┌─ Data extracts

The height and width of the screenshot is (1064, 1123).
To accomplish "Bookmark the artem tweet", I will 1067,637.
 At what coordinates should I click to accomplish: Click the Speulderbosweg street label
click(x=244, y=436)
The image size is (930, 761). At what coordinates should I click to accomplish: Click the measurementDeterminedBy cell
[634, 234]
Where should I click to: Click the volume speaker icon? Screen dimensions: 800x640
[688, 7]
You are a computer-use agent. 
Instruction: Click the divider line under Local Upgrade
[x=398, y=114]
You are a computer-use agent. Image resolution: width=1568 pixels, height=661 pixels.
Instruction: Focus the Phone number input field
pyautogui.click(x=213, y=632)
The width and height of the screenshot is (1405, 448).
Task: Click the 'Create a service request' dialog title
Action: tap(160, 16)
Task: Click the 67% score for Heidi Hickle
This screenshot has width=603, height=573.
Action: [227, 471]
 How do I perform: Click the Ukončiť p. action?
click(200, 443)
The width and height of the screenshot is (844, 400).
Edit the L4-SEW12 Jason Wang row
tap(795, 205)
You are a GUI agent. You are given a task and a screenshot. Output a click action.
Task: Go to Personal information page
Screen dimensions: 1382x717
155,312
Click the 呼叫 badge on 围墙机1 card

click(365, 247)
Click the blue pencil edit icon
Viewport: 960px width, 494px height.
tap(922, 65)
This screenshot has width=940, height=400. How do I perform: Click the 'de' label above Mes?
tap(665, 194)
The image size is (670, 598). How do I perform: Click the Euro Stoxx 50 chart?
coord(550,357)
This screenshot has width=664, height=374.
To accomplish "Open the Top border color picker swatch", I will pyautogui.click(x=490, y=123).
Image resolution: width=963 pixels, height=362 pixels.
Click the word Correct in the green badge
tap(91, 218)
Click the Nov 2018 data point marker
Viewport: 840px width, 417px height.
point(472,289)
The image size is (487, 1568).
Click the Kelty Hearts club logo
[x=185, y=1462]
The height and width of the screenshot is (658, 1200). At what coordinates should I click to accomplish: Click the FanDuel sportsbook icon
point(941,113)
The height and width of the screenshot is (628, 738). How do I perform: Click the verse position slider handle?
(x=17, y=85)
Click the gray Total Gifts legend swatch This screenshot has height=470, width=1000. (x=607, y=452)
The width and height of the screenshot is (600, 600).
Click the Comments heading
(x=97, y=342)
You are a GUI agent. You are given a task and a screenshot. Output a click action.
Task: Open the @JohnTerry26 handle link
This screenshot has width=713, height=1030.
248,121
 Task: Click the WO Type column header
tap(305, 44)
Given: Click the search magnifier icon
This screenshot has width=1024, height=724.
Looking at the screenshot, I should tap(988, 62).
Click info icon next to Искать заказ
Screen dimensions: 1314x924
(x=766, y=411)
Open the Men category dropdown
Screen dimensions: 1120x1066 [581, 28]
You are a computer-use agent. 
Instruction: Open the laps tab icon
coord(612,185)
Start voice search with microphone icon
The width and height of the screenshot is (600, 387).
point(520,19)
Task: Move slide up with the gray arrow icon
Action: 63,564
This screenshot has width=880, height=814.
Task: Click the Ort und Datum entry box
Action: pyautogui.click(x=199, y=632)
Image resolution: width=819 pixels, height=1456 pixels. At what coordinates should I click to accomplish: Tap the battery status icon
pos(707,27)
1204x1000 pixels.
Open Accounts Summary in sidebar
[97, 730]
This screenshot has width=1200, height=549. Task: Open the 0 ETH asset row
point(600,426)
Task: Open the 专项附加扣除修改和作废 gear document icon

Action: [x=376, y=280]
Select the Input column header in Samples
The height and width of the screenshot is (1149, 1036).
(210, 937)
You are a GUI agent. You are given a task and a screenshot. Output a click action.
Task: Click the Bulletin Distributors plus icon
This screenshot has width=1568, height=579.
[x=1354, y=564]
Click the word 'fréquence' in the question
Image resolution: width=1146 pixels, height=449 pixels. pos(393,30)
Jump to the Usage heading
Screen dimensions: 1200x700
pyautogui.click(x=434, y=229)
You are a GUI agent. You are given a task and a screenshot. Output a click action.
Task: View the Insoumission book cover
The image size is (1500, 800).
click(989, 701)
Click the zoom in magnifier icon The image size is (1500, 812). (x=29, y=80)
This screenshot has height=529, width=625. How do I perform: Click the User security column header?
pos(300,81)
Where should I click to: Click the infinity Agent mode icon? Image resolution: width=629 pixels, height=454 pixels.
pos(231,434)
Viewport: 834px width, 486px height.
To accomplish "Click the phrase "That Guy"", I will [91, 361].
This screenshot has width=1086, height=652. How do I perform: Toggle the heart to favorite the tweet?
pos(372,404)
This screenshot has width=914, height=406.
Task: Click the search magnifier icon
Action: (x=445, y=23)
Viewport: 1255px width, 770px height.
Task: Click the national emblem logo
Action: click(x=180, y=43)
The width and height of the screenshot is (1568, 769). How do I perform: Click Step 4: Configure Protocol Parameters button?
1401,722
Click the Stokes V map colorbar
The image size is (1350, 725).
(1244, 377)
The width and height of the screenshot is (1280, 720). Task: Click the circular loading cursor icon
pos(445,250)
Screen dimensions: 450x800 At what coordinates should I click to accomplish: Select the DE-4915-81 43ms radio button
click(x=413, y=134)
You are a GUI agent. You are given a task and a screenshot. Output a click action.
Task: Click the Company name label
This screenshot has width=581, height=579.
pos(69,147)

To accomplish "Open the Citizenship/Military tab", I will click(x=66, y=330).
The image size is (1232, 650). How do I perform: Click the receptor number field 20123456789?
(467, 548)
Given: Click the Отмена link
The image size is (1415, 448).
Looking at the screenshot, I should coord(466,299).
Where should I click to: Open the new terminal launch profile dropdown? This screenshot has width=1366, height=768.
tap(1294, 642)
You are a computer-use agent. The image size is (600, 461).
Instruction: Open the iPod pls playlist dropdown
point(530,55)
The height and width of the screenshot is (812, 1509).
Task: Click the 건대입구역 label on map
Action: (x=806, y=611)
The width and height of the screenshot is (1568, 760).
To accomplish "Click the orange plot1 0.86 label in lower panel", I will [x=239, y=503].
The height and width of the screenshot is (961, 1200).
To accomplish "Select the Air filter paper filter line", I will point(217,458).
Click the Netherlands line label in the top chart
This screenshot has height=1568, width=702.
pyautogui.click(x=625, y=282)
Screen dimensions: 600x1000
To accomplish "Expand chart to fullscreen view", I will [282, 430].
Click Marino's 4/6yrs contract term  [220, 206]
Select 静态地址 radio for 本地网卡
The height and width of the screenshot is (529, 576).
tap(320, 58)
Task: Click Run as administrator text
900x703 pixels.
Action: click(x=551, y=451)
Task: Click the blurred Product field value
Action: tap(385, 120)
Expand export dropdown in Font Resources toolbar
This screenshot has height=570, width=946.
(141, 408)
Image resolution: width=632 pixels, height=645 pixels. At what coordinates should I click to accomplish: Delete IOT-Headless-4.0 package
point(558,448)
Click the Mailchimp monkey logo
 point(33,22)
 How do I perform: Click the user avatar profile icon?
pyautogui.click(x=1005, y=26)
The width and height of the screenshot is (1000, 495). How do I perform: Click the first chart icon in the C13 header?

└─

Check every line of the data, and copy the ones that contain "computer".

# Result of this task:
You are a computer-use agent. 
You are a computer-use agent. Image resolution: width=1568 pixels, height=661 pixels.
You are a computer-use agent. 
You are a computer-use agent. The image size is (600, 461).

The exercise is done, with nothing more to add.